• **RECORDS SUPPLIED**:
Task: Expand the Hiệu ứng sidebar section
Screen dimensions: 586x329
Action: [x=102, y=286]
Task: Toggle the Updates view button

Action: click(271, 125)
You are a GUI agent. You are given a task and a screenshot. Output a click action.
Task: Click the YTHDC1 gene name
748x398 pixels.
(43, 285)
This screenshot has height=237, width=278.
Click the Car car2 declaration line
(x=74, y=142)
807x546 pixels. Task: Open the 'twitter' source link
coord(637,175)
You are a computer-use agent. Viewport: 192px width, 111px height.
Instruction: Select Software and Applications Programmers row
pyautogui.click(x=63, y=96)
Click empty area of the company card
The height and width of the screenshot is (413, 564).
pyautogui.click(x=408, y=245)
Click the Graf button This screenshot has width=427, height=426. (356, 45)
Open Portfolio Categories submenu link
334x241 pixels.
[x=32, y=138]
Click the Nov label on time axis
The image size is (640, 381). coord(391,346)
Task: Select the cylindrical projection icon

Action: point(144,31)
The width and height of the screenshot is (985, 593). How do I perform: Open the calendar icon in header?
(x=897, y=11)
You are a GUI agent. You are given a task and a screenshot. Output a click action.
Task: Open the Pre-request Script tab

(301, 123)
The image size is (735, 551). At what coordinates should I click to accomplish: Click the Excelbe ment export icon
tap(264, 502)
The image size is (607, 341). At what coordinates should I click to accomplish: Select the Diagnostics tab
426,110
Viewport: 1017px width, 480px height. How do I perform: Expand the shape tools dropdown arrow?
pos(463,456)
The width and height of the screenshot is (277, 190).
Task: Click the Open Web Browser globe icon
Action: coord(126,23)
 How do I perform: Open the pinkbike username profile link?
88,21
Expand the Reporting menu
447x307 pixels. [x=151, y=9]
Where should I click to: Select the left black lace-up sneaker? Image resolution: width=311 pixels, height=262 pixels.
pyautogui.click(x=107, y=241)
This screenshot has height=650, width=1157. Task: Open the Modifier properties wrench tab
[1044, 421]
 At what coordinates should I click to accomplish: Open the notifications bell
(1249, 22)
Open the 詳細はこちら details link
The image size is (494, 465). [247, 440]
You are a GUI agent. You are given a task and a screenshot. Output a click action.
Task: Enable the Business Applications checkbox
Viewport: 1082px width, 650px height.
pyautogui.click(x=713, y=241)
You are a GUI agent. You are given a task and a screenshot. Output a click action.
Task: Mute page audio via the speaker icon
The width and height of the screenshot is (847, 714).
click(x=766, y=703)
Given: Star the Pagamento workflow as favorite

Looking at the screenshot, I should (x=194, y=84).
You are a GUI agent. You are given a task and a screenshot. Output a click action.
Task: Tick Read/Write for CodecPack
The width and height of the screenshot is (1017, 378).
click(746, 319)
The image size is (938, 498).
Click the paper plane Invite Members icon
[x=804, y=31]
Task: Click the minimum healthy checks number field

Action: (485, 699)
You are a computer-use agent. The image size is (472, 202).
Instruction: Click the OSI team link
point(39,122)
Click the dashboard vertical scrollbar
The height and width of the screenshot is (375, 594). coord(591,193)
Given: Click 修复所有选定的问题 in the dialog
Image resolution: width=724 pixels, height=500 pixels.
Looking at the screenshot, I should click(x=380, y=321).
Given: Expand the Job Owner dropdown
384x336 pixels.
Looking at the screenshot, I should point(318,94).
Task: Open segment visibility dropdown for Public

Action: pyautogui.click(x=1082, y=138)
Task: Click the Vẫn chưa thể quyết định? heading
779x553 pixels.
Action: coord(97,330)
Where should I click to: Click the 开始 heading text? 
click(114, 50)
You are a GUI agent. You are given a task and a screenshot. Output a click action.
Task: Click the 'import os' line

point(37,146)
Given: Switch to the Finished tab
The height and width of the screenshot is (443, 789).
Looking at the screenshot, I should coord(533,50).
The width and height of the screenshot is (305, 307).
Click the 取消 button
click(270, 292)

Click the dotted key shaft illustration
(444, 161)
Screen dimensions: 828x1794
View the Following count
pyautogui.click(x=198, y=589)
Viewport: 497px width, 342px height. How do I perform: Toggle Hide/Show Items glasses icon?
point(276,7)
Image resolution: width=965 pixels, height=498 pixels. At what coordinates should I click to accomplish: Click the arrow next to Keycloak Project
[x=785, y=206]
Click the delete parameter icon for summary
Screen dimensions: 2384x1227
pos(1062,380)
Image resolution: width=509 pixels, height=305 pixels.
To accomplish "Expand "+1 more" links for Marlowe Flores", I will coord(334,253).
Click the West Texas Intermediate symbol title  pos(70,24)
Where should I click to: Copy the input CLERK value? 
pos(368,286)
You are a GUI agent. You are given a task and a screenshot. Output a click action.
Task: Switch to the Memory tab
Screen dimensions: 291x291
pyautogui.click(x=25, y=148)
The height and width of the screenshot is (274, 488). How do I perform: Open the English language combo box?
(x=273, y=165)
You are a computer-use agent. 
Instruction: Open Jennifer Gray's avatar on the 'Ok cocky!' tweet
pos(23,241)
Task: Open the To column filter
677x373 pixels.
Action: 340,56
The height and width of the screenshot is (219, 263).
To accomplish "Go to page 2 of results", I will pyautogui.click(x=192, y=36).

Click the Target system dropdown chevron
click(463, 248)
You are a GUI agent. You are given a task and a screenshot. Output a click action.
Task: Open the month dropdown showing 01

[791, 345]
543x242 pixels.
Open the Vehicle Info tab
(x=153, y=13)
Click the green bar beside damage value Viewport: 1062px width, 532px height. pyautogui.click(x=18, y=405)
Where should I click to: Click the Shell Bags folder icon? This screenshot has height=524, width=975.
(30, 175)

• **ASSIGNED TASK**:
Scan the lines above for "computer", then copy every one that has it.

• **OUTPUT BELOW**:
You are a computer-use agent. Viewport: 192px width, 111px height.
You are a computer-use agent. The image size is (472, 202).
You are a computer-use agent. 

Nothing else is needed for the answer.